Little Mikey Nitrous walked through the door of the shop, making the little bell tinkle merrily. It had the same effect on old Mr. Potchford, sitting near the counter. He shifted his weight on the rickety chair fashioned from the staves of a cracker barrel, broke wind, wet himself, and scowled at Mikey. “Damn kids,” he said in a creaky voice, “all that damn racket...”

“Good morning Mr. Potchford, you old loon,” said Mikey.

“Go to blazes, you lil' injun,” said Mr. Potchford, motioning rudely with his middle finger.

“Awww...Mr. Potchford,” said Mikey, “I'm sorry, I shouldn't call you a loon. I apologize.”

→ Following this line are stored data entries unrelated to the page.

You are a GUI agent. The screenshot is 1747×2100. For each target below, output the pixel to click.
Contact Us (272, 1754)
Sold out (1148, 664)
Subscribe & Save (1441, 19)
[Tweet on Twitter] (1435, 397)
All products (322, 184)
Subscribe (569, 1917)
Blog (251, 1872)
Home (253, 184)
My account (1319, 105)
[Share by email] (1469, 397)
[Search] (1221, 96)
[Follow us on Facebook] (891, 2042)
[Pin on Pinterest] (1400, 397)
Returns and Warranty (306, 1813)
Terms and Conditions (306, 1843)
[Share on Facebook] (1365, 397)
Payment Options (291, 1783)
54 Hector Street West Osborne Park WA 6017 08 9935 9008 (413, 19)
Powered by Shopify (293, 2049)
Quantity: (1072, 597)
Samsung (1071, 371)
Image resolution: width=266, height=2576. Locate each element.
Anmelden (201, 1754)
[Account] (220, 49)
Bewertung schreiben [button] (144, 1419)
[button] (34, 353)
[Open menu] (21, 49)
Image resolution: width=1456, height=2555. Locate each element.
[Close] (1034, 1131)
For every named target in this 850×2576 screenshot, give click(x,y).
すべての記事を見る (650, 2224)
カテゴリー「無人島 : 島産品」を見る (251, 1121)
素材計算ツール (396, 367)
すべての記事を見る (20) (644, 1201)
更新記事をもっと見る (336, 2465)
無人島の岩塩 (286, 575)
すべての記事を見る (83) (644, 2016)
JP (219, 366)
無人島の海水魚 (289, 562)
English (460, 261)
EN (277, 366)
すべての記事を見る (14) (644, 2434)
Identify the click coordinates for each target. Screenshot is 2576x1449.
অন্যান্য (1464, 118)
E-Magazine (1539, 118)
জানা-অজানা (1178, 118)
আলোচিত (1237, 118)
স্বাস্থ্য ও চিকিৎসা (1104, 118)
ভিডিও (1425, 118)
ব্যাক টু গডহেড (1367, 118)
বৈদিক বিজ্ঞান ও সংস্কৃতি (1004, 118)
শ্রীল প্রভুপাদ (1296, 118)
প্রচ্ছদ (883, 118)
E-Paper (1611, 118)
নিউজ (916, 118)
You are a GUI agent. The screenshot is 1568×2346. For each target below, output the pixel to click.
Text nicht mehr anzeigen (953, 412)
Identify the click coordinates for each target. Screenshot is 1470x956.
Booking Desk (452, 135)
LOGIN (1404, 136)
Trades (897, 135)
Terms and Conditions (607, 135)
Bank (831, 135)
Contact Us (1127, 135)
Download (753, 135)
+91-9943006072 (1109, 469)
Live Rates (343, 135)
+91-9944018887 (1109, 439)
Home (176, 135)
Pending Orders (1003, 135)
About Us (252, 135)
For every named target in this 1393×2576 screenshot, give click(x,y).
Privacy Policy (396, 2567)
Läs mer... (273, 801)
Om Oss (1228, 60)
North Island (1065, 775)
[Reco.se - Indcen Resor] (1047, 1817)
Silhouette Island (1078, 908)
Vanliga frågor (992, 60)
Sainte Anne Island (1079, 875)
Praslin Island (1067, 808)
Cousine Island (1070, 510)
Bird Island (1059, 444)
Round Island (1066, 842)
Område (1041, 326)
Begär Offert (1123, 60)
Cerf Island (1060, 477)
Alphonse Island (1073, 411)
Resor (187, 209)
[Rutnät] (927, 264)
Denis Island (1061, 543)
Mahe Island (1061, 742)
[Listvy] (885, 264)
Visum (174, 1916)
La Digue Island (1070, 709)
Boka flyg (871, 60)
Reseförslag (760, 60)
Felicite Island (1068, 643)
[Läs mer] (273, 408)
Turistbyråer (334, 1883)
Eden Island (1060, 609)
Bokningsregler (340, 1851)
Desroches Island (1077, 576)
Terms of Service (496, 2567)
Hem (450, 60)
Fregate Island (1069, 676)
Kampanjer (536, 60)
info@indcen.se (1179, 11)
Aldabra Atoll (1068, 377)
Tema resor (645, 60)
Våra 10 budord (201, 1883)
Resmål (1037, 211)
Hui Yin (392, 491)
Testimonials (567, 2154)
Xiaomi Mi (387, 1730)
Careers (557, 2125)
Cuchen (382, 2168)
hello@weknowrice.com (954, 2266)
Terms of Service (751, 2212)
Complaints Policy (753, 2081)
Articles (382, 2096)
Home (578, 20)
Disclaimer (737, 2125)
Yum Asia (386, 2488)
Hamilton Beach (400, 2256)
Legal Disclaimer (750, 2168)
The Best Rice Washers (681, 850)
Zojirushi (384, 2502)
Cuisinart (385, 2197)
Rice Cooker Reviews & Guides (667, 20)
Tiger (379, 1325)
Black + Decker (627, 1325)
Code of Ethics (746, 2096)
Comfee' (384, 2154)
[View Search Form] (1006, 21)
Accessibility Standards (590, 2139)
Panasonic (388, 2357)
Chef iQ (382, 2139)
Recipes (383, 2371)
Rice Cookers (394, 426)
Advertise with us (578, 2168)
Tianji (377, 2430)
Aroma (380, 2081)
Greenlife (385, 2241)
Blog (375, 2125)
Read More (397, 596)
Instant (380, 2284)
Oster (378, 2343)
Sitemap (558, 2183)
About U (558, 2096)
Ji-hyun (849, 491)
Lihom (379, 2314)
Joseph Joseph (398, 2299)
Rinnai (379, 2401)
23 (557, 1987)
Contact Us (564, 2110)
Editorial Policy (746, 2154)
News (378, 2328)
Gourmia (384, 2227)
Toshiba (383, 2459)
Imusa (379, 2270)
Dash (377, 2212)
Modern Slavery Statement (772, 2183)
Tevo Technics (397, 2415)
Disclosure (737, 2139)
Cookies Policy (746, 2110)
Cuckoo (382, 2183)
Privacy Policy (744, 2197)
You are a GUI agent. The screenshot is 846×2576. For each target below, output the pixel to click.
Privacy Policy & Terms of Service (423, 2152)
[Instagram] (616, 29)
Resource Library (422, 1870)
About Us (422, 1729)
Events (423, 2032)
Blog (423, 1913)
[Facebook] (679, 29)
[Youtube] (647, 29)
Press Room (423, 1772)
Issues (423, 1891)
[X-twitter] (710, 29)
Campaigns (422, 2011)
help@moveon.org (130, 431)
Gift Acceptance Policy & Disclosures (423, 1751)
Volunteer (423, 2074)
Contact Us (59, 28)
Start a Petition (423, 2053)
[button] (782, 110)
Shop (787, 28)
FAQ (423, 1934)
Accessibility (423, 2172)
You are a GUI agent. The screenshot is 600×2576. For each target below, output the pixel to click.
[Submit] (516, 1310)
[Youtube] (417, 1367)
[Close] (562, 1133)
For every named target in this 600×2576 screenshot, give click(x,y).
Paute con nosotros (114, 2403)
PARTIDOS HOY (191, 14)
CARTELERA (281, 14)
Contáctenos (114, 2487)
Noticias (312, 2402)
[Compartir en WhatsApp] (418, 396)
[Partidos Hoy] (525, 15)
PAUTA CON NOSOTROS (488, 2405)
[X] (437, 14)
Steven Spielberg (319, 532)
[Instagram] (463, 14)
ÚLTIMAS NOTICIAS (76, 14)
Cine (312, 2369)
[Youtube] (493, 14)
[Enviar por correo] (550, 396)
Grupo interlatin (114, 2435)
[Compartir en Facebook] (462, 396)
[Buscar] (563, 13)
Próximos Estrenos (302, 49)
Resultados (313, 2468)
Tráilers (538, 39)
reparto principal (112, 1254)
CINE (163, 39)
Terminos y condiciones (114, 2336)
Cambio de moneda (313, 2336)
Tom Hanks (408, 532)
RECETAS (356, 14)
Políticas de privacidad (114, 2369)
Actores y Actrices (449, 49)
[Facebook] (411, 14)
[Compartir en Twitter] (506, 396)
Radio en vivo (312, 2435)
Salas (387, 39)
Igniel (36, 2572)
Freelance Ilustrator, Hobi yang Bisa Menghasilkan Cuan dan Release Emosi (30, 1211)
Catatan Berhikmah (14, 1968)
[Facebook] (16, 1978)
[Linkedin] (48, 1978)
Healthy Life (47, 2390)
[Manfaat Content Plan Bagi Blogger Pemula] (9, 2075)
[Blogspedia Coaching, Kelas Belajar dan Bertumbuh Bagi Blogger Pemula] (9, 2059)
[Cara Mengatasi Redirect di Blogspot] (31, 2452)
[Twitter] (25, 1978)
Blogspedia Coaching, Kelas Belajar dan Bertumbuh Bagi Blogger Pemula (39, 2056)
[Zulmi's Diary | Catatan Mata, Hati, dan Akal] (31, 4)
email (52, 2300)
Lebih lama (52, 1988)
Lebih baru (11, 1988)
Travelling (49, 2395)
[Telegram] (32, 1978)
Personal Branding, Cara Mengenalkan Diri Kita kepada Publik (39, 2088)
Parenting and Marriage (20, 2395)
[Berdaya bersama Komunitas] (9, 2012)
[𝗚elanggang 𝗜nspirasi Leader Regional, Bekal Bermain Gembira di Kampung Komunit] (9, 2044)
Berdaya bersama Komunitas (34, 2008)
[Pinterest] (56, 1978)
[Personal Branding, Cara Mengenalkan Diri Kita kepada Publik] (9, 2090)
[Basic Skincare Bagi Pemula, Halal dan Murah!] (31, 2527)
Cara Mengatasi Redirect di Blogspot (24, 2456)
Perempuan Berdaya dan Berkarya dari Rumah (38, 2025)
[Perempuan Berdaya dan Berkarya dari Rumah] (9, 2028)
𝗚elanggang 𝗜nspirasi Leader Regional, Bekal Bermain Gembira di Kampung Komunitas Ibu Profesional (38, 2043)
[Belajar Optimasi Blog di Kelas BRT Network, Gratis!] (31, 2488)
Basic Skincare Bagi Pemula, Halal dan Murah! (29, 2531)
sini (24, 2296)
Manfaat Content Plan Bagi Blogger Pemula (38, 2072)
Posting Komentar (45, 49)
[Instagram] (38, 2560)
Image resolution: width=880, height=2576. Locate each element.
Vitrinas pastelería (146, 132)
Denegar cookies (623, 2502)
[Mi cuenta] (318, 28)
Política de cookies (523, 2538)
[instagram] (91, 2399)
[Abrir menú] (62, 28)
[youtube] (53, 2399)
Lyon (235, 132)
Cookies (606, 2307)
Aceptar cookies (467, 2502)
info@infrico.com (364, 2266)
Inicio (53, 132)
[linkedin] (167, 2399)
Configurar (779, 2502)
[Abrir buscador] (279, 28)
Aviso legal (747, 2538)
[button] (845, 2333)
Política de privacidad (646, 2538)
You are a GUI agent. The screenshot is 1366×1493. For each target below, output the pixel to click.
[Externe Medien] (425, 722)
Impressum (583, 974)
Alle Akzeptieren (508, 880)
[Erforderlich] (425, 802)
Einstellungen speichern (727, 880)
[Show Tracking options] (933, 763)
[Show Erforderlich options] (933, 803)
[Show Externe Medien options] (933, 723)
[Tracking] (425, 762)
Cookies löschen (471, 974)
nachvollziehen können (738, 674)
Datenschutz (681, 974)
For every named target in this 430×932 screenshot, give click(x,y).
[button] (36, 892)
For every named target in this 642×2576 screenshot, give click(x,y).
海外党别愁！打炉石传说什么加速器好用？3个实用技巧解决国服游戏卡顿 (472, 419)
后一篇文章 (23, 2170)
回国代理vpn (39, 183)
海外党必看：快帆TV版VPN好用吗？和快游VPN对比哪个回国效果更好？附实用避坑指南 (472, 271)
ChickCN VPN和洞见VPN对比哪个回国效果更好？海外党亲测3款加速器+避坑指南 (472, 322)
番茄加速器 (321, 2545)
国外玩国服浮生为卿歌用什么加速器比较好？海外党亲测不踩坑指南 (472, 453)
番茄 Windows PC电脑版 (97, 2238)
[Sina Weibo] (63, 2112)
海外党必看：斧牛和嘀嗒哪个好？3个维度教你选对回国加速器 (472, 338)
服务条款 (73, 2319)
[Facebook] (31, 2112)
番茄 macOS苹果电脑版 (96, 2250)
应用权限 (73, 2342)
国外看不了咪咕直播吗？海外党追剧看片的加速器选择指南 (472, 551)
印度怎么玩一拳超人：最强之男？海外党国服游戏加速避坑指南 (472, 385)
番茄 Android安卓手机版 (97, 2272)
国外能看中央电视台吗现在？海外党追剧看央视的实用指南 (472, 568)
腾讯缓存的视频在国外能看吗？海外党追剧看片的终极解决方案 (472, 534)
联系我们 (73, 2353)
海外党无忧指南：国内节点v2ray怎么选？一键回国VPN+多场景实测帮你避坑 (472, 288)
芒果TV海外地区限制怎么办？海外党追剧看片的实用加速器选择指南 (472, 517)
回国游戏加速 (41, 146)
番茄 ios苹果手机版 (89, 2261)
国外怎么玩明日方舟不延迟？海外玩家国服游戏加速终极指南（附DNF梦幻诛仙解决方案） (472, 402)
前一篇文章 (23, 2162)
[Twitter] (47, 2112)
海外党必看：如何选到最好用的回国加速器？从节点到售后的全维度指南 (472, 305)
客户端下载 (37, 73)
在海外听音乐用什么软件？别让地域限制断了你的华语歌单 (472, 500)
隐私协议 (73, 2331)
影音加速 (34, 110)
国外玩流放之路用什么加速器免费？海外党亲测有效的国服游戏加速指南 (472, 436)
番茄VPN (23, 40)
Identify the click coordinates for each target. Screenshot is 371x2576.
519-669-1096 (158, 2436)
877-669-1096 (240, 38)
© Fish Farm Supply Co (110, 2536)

“You still go to blazes, you lil' injun.”

“That is hardly the politically correct term to use, Clarence,” said Mrs. Potchford, walking up and calling her husband by his name. Nobody else dared to call Mr. Potchford by his first name. Anyone foolish enough to do so would risk a severe finger-waving and dressing-down at the hands and mouth of Mr. Potchford. He had a reputation.

The old man grumbled, closed his eyes, and lowered his head to his chest.

“What can I get you, Mikey?” asked Mrs. Potchford, beaming at him in his Opossum-tagged Garanimals.

“Just an ice cream sandwich, please, ma'am.”

“That's all?” asked Mrs. Potchford. “No carburetor fluid or ice picks?”

“No thank you, ma'am...just the ice cream sandwich.” Little Mikey Nitrous slapped two thin dimes on the counter.

Mrs. Potchford produced a fine, fine ice cream sandwich from the folds of her apron. No one pondered quite how unlikely and incongruous this was, aside from Mr. Potchford, who merely feigned sleep.

“Thank you, ma'am,” said Mikey. “Keep the change!”

“Of course, Mikey.” said Mrs. Potchford, pocketing the money. “Oh, and Mikey...” she trailed off.

“Yes, Mrs. Potchford?”

“Here is a little Trudgey Mint® for you to suck on.” Mrs. Potchford slid the large, ominous capsule across the counter.

Oh boy!” exclaimed Little Mikey Nitrous, “I love sucking on a Trudgey Mint®! There is nothing quite like the fresh, clean taste of a Trudgey Mint®! Thank you!”

Little Michael Nitrous skipped to the door of the Potchford's store, thinking of the delightful afternoon he would have, nestled safely in the secure bosom of his beloved treehouse, listening to old polka albums and sucking on a Trudgey Mint®. He paused before he left, and turned once again to the old man sitting near the counter on the rickety chair fashioned from the staves of a cracker barrel. “See ya, Mr. Potchford,” he said with a smile and a wave of his hand.

Go to blazes, you lil' machine designed to convert thermal energy into mechanical energy for the purpose of producing force and motion,” said Mr. Potchford, his breath reeking of Trudgey Mint®.